CASE BACKGROUND
Salesforce, Inc. (Salesforce) provides cloud-based services to its clients, with a particular focus on sales and e-commerce. In June 2023, it released its XGen series of large language models (LLMs): artificial intelligence software designed to emit convincingly naturalistic text outputs in response to user prompts. XGen is trained by copying an enormous quantity of textual works and then feeding these copies into the model. This input material is called the training dataset.
Once the LLM has copied and ingested the textual works in the training dataset, the LLM is able to emit convincing simulations of natural written language in response to user prompts. Whenever an LLM generates text output in response to a user prompt, it is performing a computation with the goal of imitating the protected expression ingested from the training dataset.
Salesforce allegedly pirated hundreds of thousands of copyrighted books to develop its XGen series LLMs. The training dataset for these models consists of the RedPajama and The Pile datasets that contain copies of these copyrighted books.
Plaintiffs and class members are authors.

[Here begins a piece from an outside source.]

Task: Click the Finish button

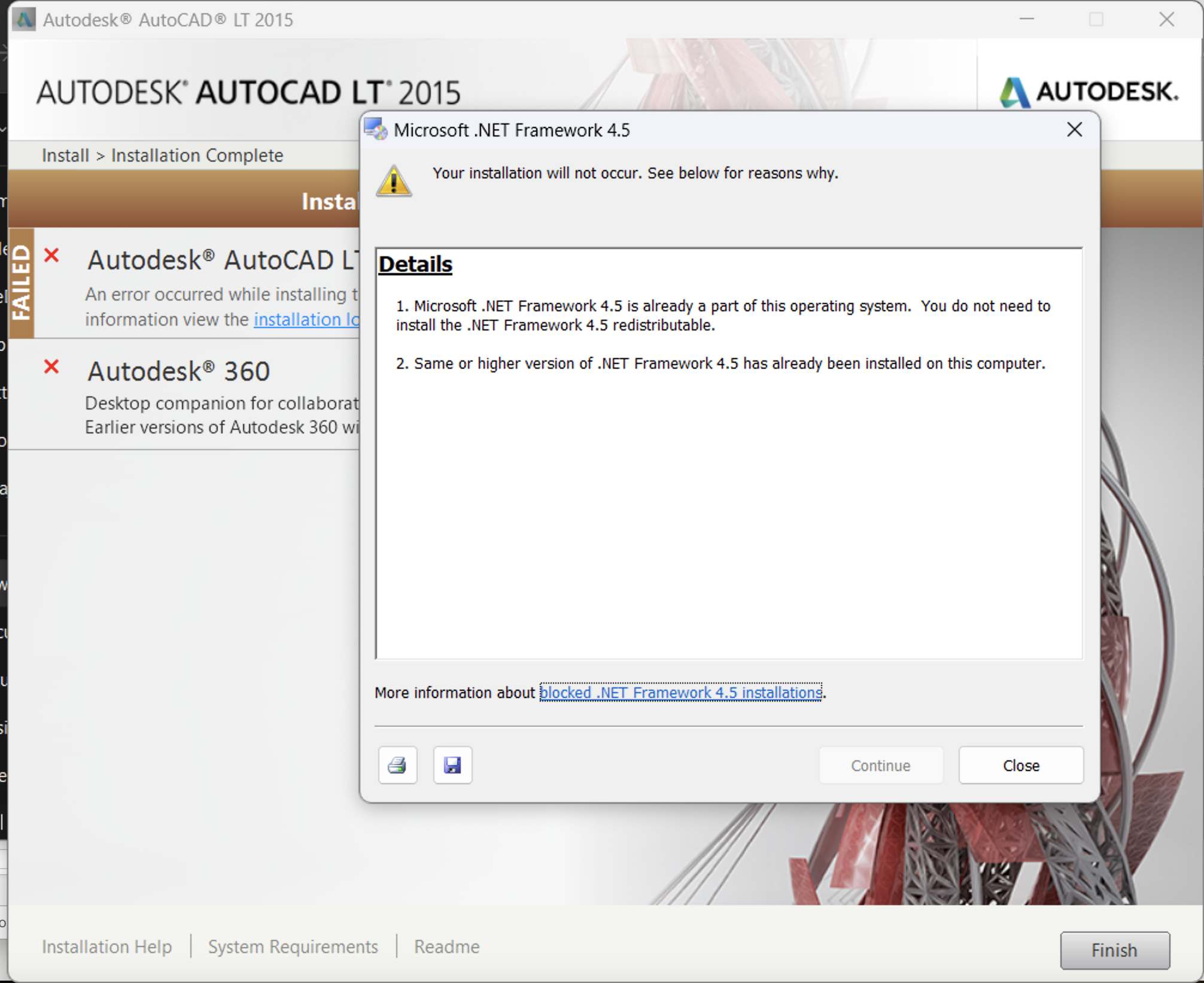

They own registered copyrights in certain books that were included in the RedPajama and The Pile datasets that Salesforce used to develop the XGen models. Plaintiffs and the class never authorized Salesforce to download, copy, store, or use their copyrighted works. Likewise, Salesforce has never compensated plaintiffs and class members for downloading, copying, storing, or using their copyrighted works.
Salesforce benefitted commercially from its acts of massive copyright infringement, including by securing investments and contracts with customers for use of its LLMs through its Agentforce AI platform. Through the above acts, it has infringed plaintiffs’ copyrighted works, and it continues to do so by continuing to store, copy, use, and process the datasets containing copies of plaintiffs’ and the class’s copyrighted books.